EXERCISE GOAL
Pick out every line of the items below that contains the string "Expand", matching case exactly.

## BEGIN GIVEN DATA

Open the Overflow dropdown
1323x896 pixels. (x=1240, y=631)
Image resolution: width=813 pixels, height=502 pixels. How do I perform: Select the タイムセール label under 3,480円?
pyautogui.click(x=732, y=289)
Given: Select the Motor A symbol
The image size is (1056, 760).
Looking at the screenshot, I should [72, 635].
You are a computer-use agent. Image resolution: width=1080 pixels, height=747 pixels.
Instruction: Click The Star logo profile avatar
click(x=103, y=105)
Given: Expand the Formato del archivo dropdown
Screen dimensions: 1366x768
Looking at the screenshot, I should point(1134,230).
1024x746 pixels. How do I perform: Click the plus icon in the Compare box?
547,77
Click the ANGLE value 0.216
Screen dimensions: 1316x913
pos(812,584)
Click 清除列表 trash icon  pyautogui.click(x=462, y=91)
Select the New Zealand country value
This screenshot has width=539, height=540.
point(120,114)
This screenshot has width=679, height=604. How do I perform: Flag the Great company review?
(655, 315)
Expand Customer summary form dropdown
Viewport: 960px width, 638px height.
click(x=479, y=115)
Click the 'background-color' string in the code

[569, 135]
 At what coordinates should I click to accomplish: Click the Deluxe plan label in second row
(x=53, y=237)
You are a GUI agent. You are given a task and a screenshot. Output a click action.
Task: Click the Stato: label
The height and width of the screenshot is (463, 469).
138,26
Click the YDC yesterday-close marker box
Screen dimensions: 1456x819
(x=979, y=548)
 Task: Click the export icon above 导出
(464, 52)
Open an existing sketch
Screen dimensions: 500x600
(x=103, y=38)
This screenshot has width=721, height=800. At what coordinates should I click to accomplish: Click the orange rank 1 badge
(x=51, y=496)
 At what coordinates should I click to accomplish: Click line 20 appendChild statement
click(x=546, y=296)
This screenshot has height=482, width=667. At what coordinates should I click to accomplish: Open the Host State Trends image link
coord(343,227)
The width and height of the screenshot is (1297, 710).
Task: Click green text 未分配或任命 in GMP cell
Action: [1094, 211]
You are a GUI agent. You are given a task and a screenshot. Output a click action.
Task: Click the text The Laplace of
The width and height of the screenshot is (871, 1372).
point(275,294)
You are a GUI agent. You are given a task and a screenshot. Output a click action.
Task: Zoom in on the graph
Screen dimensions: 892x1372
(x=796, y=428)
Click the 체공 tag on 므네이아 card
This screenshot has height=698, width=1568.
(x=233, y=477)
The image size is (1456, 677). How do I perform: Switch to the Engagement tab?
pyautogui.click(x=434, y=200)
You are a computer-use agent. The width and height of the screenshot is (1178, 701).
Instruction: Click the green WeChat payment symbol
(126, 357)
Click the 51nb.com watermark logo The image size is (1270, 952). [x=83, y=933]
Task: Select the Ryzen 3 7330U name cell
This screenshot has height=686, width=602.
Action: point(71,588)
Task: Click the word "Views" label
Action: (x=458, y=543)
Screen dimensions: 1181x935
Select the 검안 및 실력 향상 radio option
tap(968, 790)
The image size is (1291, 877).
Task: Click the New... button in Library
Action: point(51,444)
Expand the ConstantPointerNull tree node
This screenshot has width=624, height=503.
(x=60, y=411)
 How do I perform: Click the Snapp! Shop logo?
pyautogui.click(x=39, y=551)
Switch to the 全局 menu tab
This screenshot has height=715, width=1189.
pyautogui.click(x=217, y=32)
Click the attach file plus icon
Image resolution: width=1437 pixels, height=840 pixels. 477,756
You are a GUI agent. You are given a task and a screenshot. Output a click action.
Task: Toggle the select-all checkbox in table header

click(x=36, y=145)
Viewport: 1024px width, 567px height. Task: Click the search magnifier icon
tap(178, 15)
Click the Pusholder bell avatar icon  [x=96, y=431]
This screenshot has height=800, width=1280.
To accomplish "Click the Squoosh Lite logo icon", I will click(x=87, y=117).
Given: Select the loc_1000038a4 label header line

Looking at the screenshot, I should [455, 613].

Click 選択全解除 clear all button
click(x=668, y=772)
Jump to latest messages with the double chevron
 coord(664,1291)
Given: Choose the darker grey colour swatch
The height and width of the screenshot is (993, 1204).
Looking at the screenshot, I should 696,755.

## END GIVEN DATA

RESULT OF THE TASK
Given: Expand the Formato del archivo dropdown
Expand Customer summary form dropdown
Expand the ConstantPointerNull tree node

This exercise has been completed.